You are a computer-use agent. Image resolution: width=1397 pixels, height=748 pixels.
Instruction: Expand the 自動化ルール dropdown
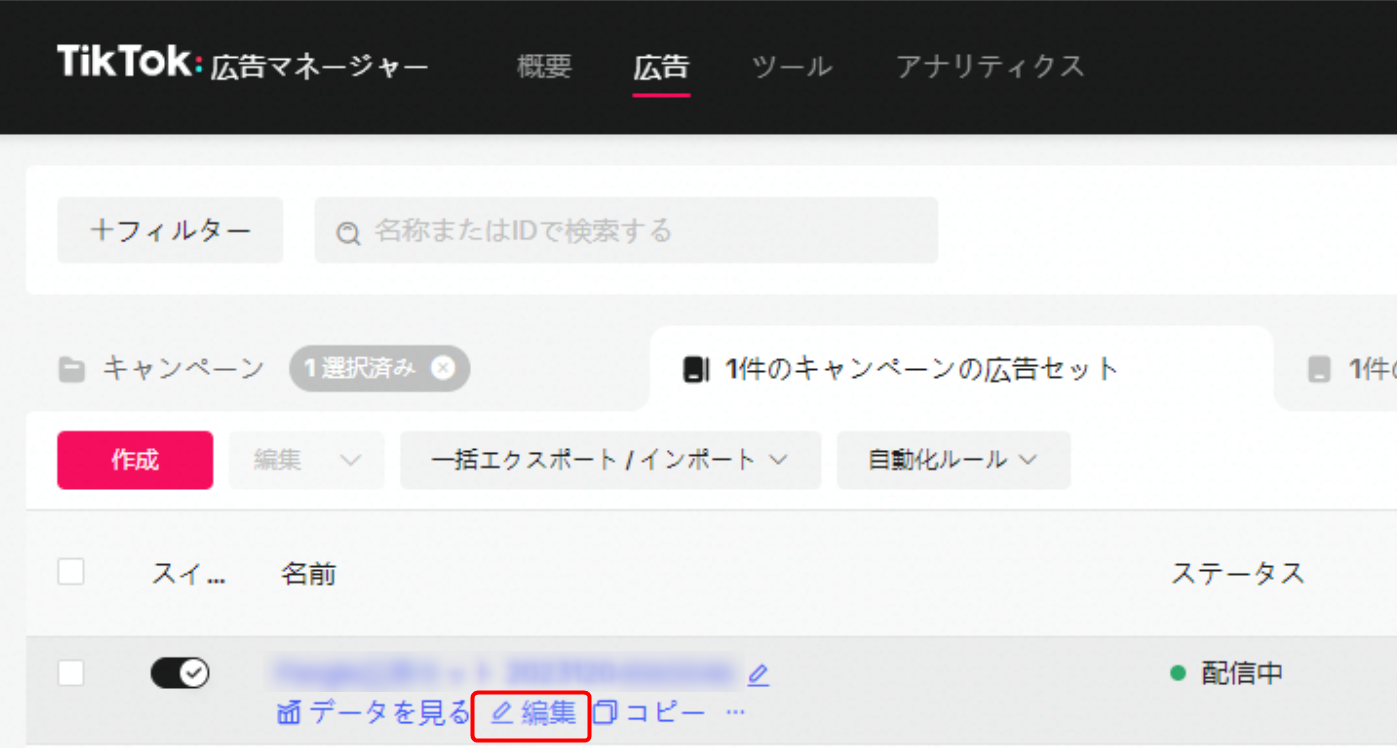pos(953,460)
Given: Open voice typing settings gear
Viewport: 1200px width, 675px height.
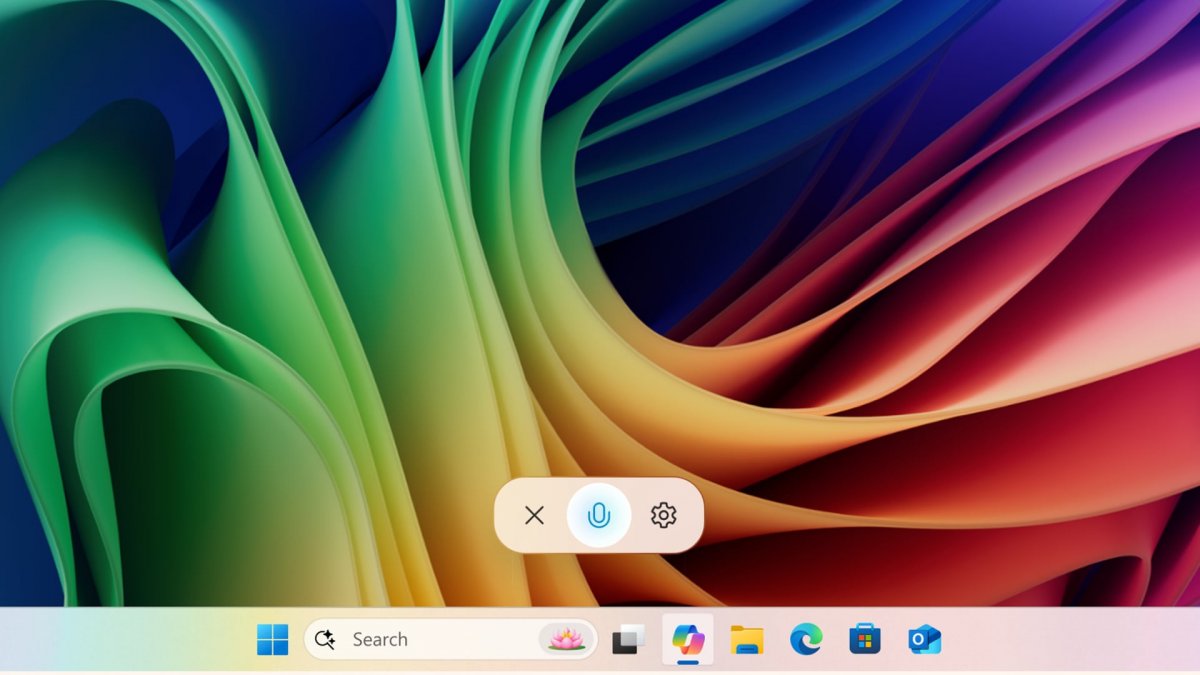Looking at the screenshot, I should point(663,515).
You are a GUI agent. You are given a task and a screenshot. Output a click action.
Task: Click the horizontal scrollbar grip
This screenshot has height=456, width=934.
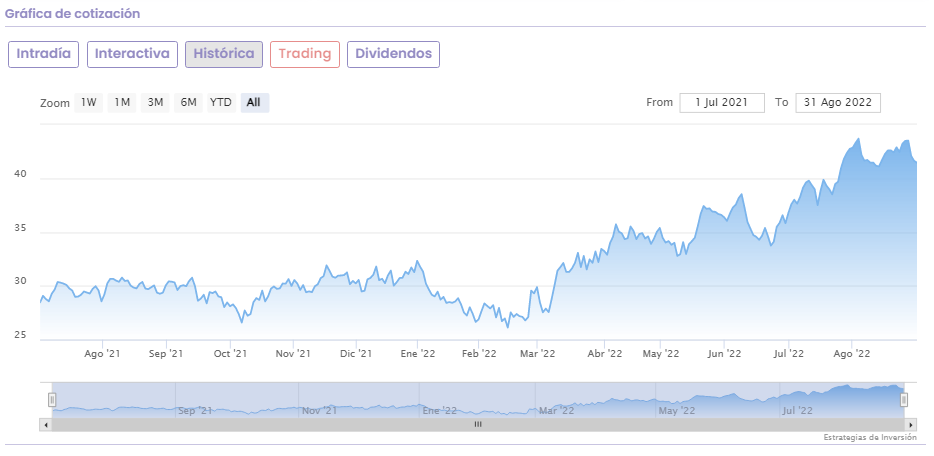(478, 424)
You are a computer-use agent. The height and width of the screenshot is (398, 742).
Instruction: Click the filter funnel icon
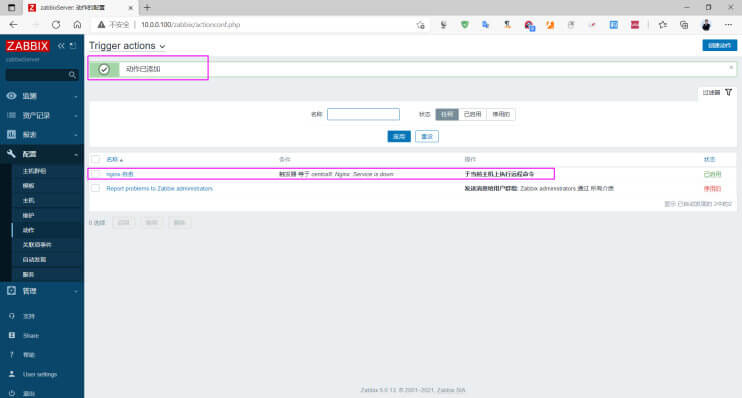(x=728, y=92)
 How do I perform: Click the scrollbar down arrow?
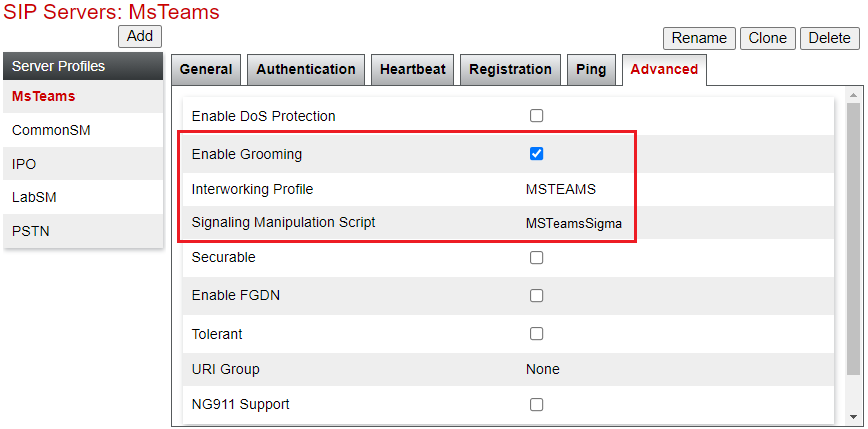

INSTRUCTIONS TO FOLLOW
Repeat, exactly and in full, all records above, but include no pictures.

SOLUTION
You are a computer-use agent. Image resolution: width=1397 pixels, height=748 pixels.
Instruction: Expand the 自動化ルール dropdown
pos(953,460)
Given: Open voice typing settings gear
Viewport: 1200px width, 675px height.
Looking at the screenshot, I should point(663,515).
You are a GUI agent. You are given a task and a screenshot. Output a click action.
Task: Click the horizontal scrollbar grip
This screenshot has height=456, width=934.
(478, 424)
You are a computer-use agent. The height and width of the screenshot is (398, 742).
Instruction: Click the filter funnel icon
(x=728, y=92)
 How do I perform: Click the scrollbar down arrow?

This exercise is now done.